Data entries

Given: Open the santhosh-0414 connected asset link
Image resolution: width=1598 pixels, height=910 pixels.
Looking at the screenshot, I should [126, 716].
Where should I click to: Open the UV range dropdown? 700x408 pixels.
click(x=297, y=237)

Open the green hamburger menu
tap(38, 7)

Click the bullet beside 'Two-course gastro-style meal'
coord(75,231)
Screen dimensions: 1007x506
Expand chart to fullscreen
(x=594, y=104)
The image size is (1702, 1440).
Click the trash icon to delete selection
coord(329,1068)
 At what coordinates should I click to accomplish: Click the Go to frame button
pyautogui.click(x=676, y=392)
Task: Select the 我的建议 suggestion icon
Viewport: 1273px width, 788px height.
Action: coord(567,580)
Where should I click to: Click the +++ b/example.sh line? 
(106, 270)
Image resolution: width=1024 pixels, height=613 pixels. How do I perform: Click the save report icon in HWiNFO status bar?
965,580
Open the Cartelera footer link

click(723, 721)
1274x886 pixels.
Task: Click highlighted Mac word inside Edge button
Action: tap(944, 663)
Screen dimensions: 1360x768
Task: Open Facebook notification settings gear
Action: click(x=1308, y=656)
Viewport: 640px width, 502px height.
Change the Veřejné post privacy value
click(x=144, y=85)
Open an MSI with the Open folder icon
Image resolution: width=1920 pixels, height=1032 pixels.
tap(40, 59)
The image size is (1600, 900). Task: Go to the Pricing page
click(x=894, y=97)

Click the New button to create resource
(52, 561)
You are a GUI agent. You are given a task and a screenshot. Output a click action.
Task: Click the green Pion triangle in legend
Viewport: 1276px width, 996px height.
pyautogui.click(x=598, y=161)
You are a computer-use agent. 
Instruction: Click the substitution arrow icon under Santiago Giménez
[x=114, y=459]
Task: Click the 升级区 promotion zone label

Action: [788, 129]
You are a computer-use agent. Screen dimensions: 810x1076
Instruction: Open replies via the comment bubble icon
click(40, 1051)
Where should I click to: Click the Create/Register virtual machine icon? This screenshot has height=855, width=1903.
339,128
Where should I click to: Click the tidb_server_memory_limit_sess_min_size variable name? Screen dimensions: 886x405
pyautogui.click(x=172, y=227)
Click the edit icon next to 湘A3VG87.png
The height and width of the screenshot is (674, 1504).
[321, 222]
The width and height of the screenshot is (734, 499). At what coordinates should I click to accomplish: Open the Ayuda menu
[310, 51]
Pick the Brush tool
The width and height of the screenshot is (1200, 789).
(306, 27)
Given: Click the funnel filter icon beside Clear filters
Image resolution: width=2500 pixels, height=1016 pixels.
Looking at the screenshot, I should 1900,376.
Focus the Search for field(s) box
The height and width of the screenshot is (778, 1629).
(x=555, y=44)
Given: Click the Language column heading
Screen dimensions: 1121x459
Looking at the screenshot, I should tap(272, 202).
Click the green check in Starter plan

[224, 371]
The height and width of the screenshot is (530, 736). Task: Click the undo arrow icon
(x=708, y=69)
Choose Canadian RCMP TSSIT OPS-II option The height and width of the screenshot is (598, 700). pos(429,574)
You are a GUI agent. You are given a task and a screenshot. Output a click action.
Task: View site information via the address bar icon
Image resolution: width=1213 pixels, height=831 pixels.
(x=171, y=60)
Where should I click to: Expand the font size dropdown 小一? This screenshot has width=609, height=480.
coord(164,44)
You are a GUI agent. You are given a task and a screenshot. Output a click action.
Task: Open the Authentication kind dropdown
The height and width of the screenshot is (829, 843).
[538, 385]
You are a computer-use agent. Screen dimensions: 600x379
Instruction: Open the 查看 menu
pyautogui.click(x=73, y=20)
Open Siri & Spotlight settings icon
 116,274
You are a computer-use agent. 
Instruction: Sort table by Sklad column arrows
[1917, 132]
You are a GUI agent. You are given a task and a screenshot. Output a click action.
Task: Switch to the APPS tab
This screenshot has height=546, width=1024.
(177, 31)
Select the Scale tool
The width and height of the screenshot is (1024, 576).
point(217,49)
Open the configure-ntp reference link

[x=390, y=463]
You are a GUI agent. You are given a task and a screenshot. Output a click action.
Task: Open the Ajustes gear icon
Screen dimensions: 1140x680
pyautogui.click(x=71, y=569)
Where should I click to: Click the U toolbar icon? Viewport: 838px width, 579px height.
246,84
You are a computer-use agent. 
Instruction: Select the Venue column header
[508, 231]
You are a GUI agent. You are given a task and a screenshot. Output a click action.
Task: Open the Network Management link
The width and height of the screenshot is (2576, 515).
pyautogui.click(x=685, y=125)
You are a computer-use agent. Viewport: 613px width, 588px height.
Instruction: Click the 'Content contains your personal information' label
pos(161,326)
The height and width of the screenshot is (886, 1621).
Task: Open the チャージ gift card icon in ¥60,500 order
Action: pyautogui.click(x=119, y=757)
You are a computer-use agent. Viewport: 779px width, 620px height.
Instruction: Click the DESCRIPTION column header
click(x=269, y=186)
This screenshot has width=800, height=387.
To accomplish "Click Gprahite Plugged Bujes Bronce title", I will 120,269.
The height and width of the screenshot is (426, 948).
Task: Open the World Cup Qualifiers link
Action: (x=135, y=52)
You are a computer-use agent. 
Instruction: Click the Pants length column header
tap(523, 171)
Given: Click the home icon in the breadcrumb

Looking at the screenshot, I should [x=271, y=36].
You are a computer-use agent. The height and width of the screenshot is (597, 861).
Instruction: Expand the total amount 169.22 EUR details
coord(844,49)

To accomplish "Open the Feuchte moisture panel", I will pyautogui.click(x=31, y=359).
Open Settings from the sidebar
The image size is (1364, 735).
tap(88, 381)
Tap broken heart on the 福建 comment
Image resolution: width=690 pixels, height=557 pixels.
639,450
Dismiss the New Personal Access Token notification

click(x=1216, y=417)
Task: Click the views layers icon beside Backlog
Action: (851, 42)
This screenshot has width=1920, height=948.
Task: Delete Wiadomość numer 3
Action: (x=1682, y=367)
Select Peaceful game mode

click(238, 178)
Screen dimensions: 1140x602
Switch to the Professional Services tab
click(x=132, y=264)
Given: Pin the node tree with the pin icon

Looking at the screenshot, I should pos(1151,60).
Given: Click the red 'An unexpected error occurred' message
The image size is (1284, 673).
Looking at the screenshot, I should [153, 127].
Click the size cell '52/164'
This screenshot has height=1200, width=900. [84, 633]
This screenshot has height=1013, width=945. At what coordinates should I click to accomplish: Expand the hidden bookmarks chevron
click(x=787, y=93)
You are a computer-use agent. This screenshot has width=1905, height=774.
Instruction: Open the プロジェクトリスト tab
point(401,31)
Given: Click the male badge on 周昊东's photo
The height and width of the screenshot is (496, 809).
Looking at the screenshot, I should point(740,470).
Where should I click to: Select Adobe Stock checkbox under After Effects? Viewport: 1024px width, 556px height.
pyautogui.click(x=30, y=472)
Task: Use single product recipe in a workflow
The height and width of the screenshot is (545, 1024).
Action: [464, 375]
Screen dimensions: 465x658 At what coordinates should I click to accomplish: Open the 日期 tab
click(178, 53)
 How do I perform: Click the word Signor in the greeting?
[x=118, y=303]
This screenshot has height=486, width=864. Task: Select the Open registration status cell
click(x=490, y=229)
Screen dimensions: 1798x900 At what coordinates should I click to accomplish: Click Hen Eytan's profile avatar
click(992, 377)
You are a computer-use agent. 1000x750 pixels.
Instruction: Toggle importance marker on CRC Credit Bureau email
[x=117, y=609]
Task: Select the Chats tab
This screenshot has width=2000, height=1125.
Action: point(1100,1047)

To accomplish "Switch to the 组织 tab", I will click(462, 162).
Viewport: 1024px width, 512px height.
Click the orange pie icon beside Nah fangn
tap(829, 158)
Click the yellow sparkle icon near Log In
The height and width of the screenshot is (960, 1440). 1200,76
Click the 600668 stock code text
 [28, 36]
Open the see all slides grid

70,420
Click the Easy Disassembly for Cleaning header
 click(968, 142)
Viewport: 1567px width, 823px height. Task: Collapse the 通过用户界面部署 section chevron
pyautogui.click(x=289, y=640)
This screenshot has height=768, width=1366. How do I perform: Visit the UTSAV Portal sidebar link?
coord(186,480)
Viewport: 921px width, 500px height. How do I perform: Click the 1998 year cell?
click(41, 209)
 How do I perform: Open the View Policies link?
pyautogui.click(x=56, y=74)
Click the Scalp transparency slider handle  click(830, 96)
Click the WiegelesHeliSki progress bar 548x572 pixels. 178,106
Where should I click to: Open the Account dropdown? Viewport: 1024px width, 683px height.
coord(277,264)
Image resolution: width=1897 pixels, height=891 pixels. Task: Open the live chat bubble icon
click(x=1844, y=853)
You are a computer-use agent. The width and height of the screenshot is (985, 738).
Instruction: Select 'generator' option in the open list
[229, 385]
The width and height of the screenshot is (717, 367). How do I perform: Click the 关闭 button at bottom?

### Task details
In the entries above, one line contains "The height and width of the screenshot is (496, 809)." and another contains "Task: Use single product recipe in a workflow". Reproduce exactly those two lines and the lines between them, nothing else.

### Answer for this exercise
The height and width of the screenshot is (496, 809).
Looking at the screenshot, I should point(740,470).
Where should I click to: Select Adobe Stock checkbox under After Effects? Viewport: 1024px width, 556px height.
pyautogui.click(x=30, y=472)
Task: Use single product recipe in a workflow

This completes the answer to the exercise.